▸ **Records for this task**:
○ ○ ○ ○ ○
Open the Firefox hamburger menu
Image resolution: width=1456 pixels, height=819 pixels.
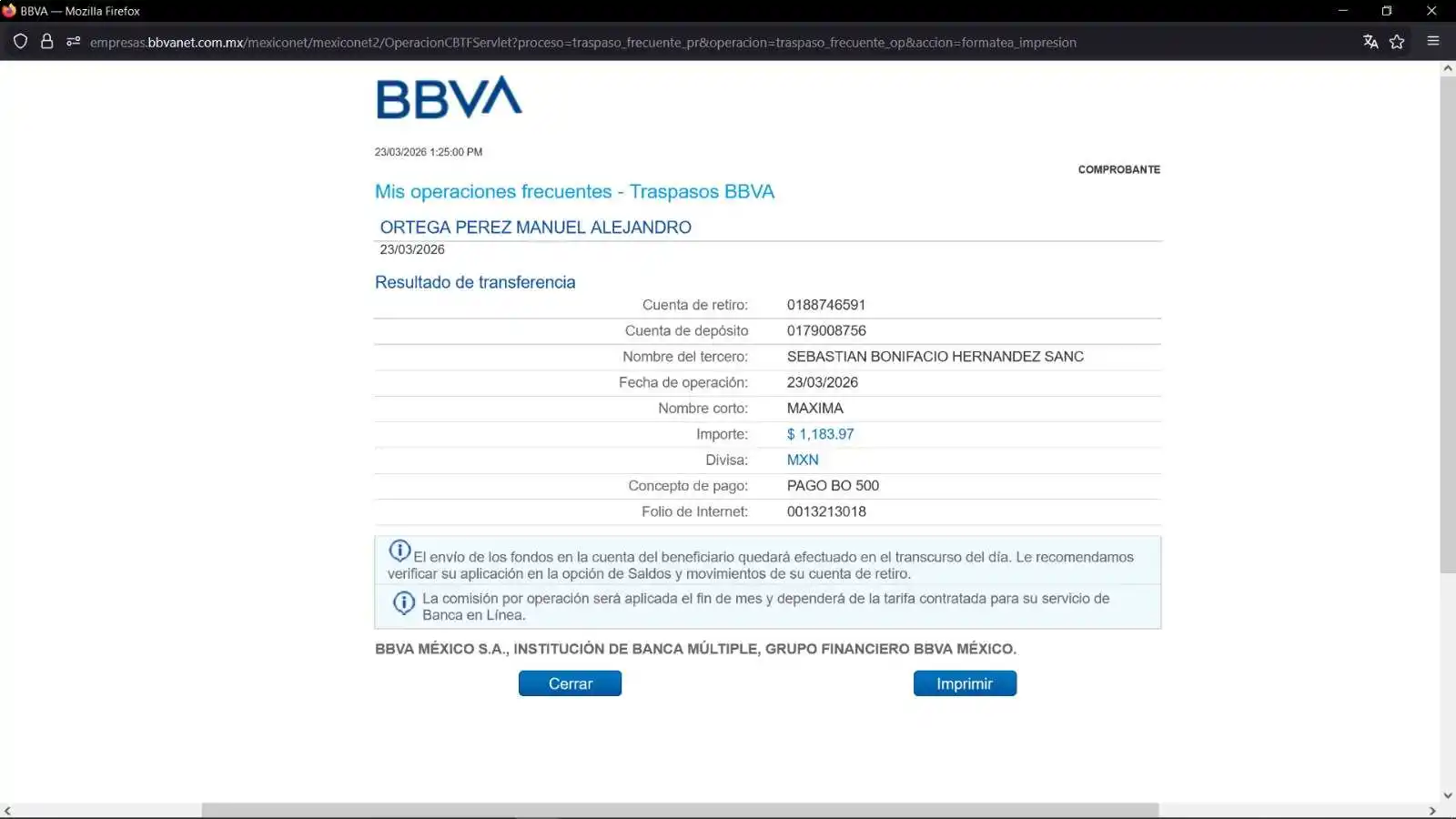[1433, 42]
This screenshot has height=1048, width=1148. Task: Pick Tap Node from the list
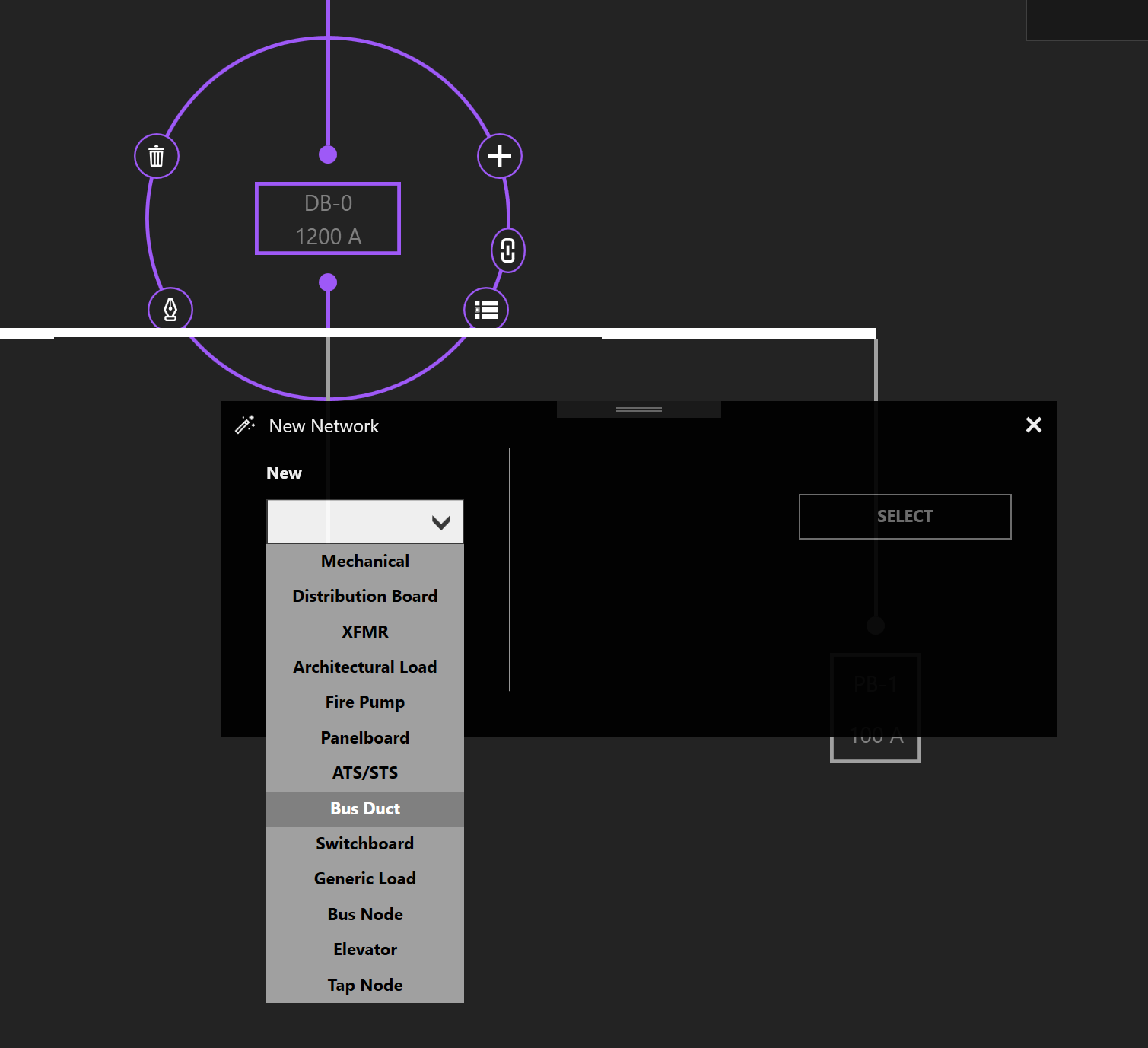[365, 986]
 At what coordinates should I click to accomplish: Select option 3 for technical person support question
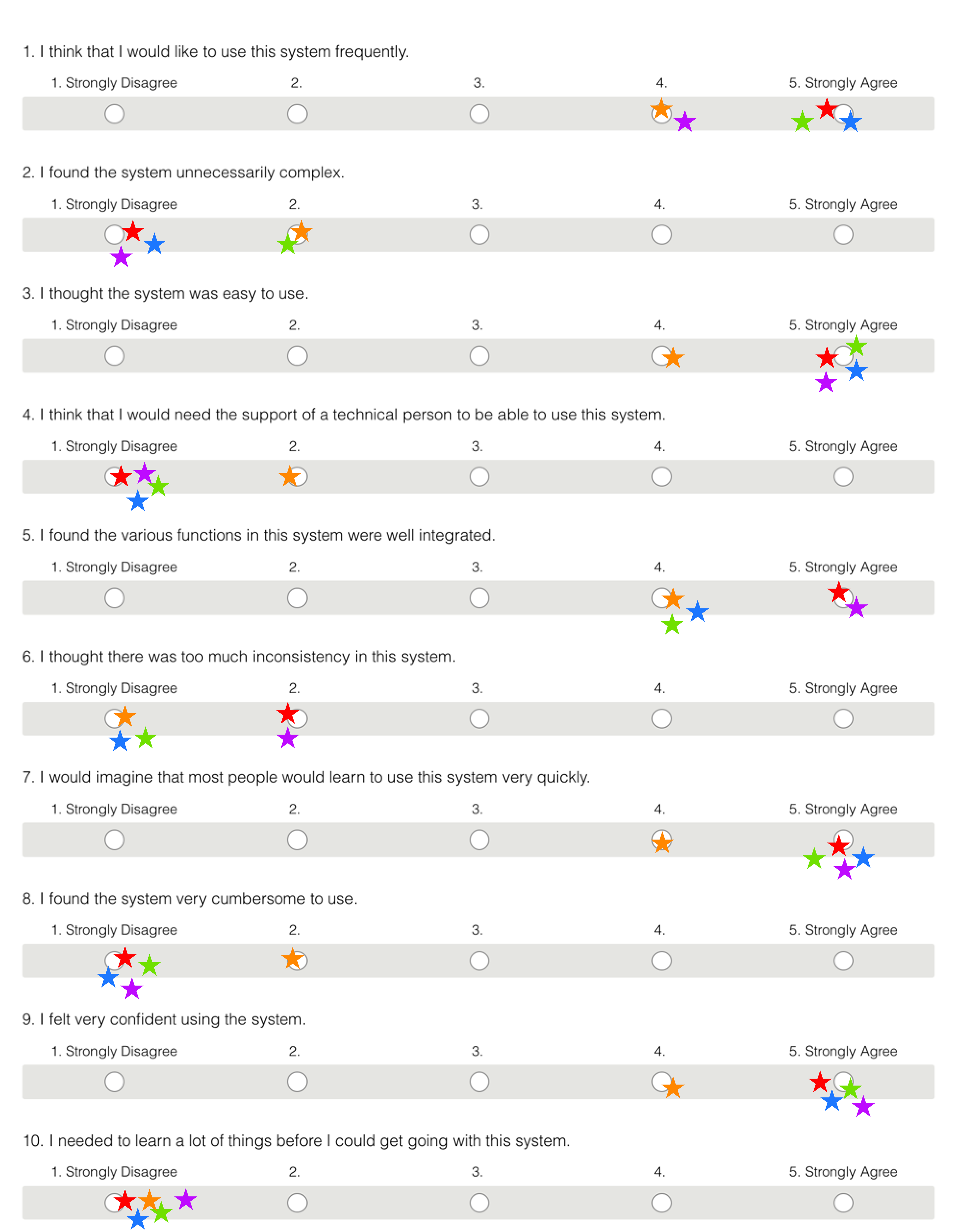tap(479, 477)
○ ○ ○ ○ ○
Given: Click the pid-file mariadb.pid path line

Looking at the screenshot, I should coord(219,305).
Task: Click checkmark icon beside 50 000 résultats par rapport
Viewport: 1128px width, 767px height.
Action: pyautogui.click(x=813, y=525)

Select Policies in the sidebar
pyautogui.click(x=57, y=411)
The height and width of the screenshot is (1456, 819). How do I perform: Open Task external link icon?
○ ○ ○ ○ ○
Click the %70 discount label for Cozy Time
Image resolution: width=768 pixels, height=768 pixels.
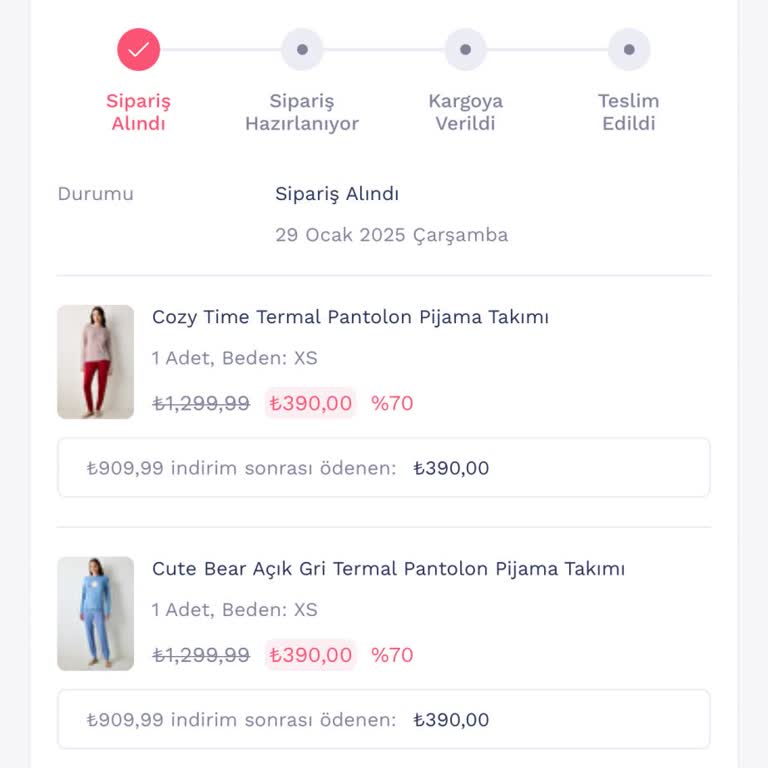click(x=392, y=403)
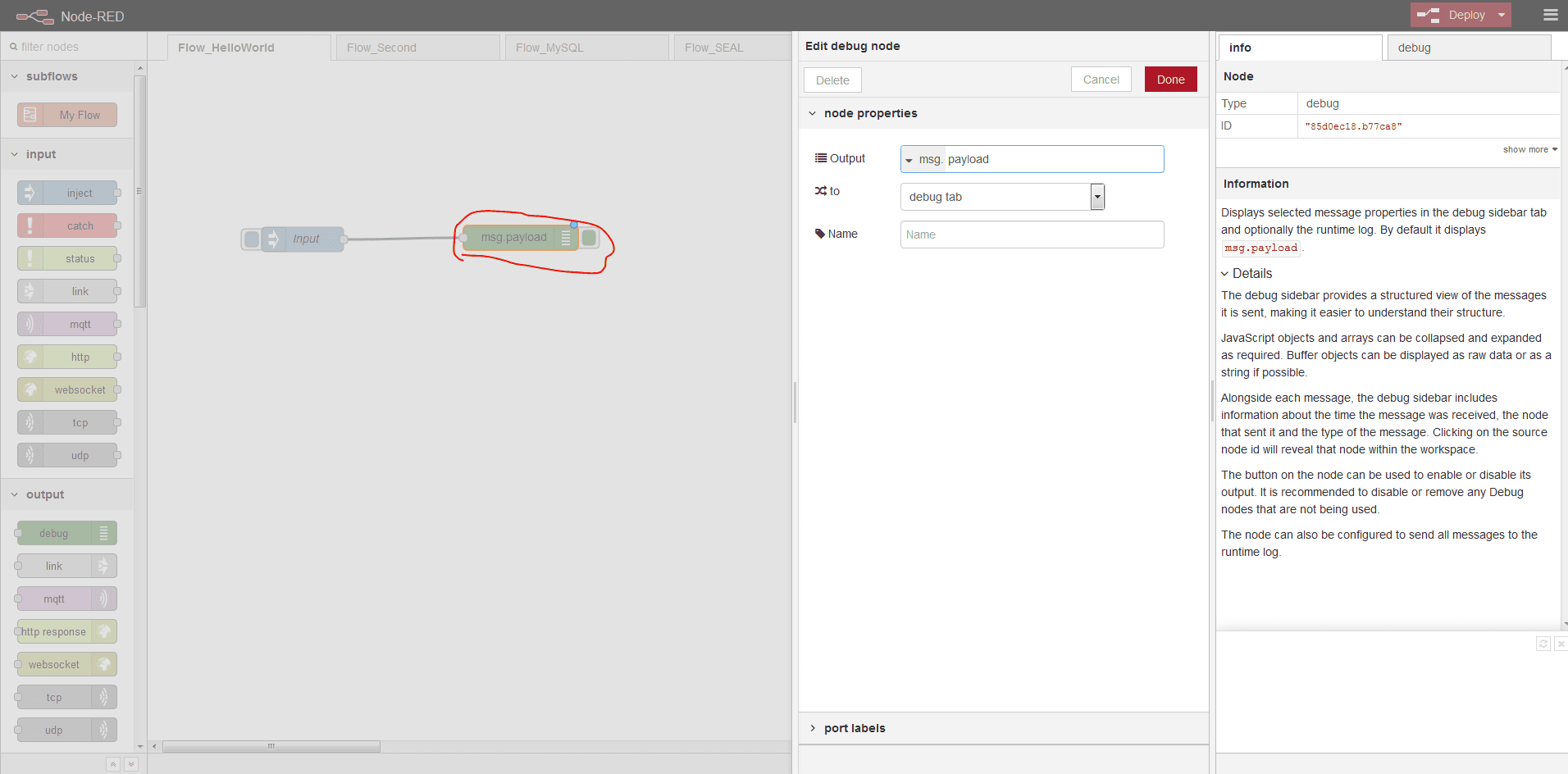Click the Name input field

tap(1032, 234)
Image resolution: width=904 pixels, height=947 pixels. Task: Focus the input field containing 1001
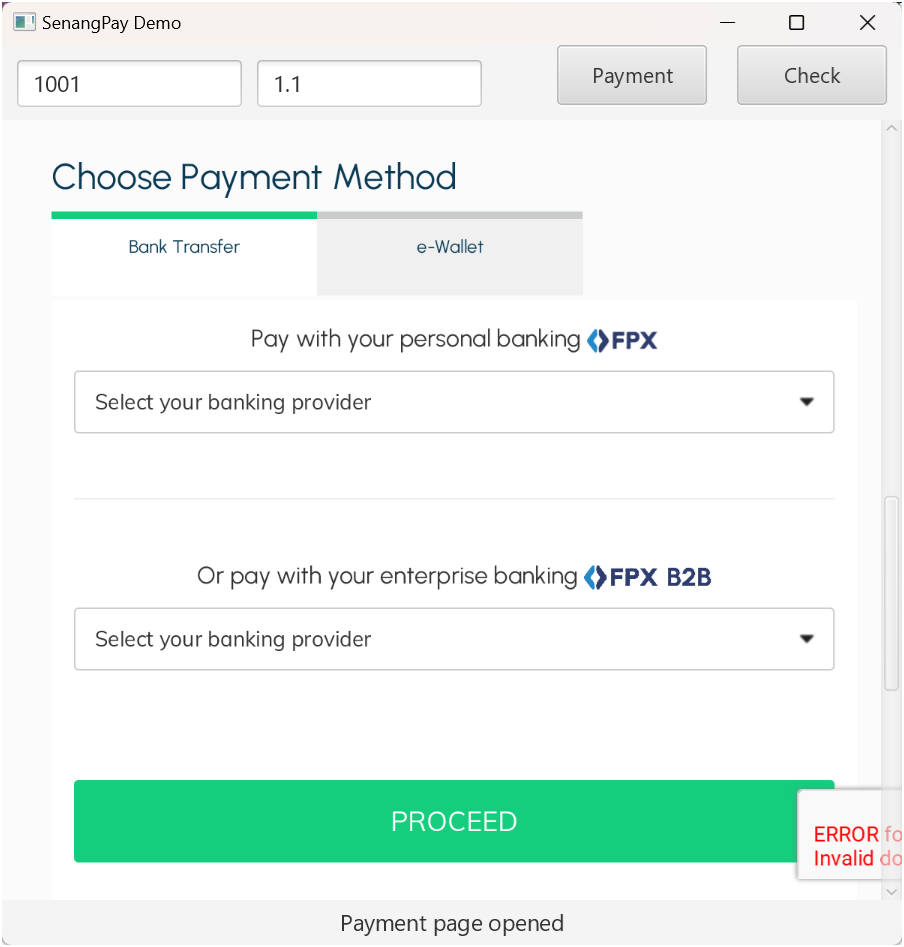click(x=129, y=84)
○ ○ ○ ○ ○
▸ **What is being asked**:
Using the entries above, tally how many lines have the word "Open" in them; write the number and nothing more.

▸ **Solution for this task**:
2